What you have to do:
Render the rows from the line with "The height and width of the screenshot is (1086, 1283)." through the end of the rows as a numbered list, leaving out blank lines and pictures.

Saved data entries:

↓

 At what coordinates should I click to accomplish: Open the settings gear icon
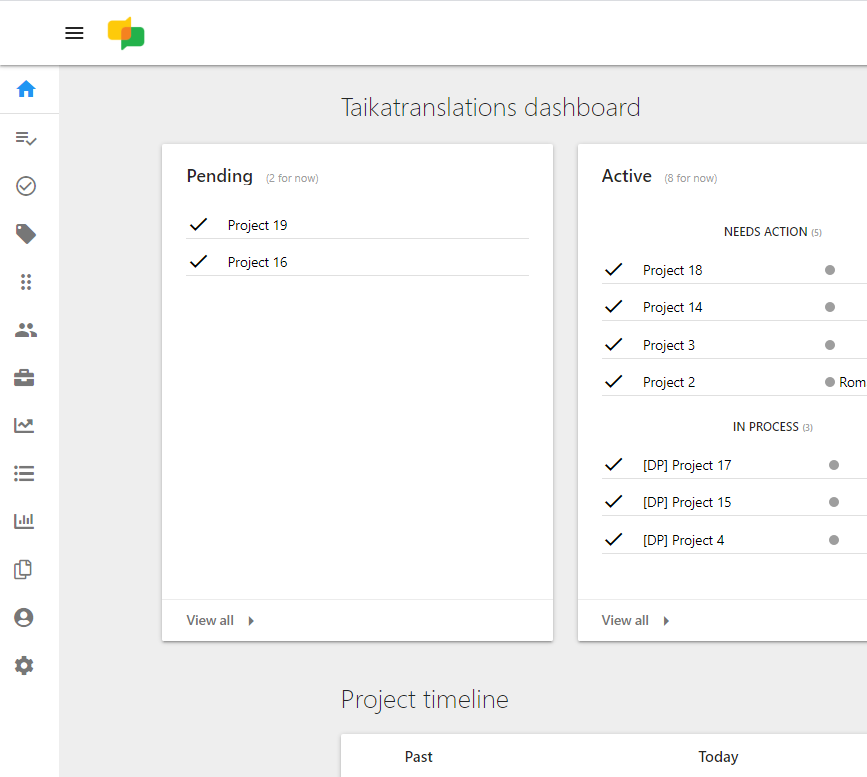coord(25,665)
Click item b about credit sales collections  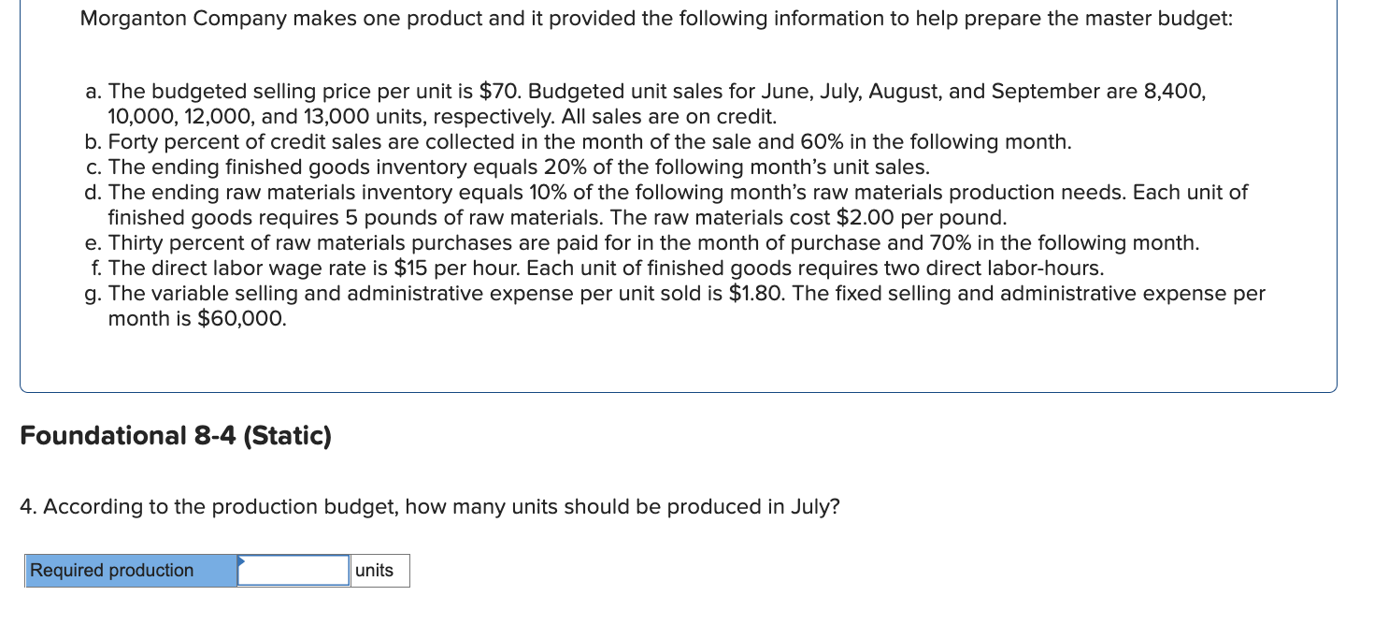[578, 142]
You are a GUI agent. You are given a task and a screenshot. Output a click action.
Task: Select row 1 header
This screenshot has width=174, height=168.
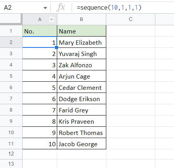(x=11, y=31)
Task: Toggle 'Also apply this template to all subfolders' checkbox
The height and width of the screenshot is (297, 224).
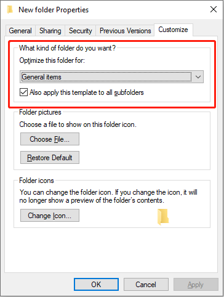Action: tap(23, 92)
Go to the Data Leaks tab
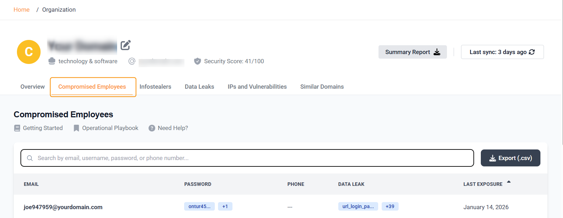 click(199, 87)
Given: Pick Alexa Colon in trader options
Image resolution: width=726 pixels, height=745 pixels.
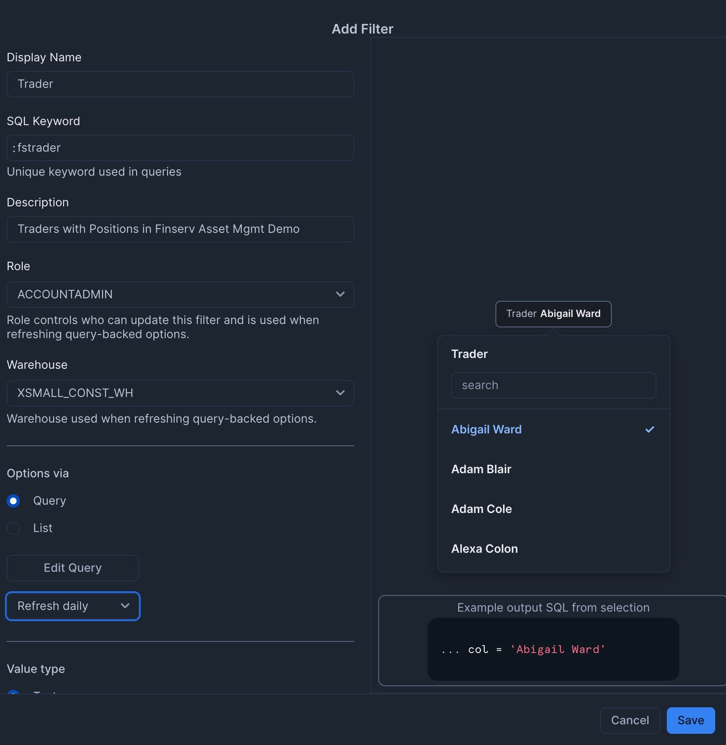Looking at the screenshot, I should coord(484,549).
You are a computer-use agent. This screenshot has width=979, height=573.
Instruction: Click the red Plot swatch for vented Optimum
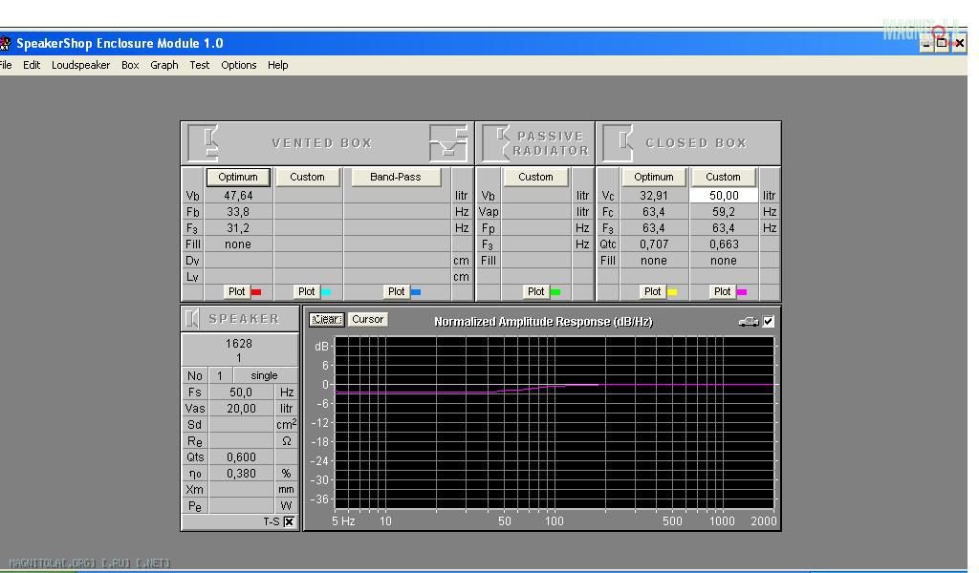255,292
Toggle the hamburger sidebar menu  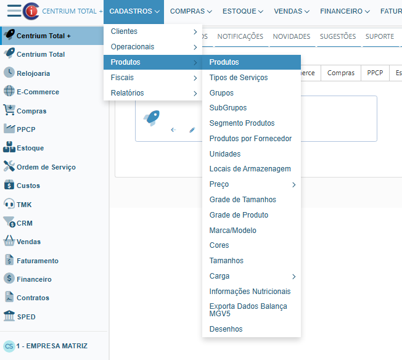click(14, 11)
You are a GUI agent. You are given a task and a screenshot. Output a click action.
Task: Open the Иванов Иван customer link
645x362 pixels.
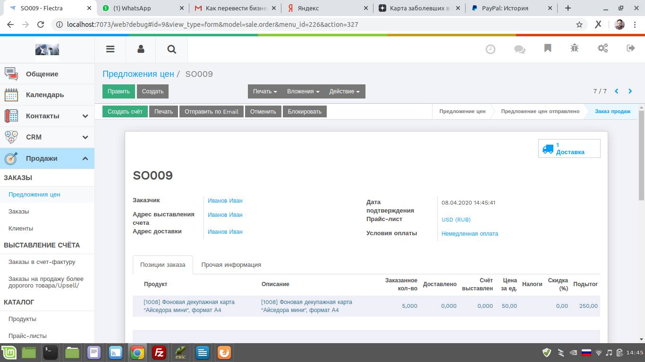(x=225, y=201)

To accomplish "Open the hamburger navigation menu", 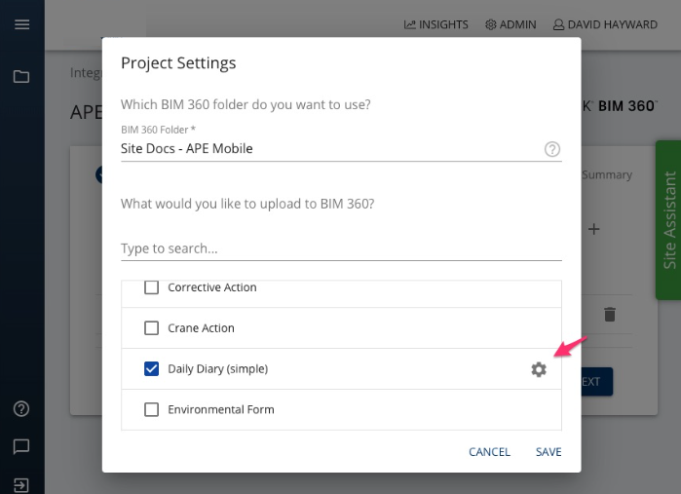I will tap(21, 24).
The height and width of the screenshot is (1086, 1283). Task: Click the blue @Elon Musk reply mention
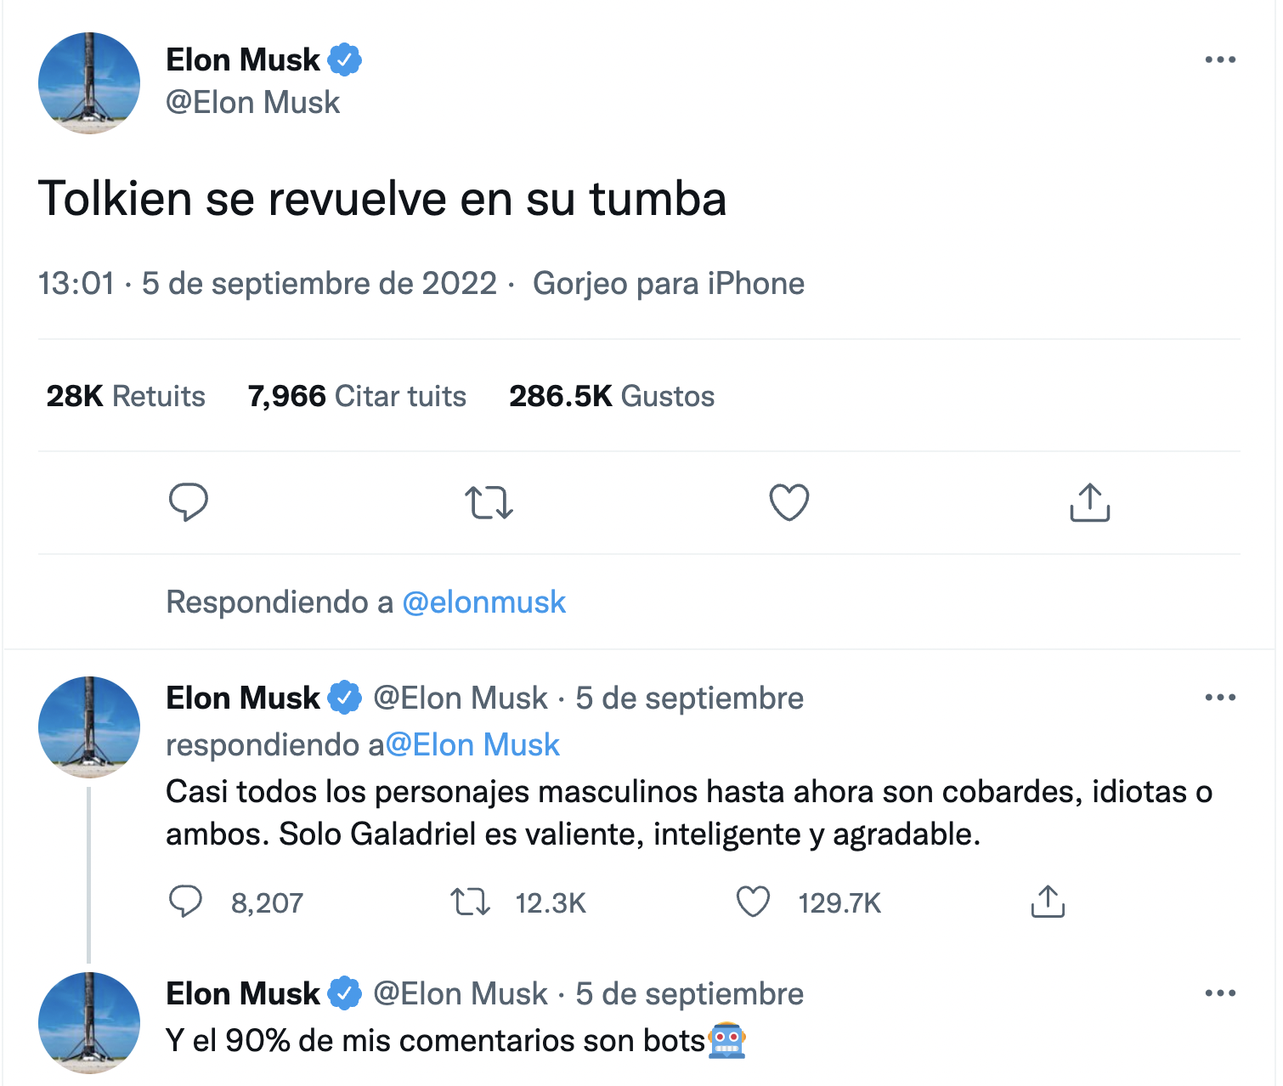click(472, 744)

↑

Complete output:
1. The height and width of the screenshot is (1086, 1283). Task: Click the blue @Elon Musk reply mention
2. click(472, 744)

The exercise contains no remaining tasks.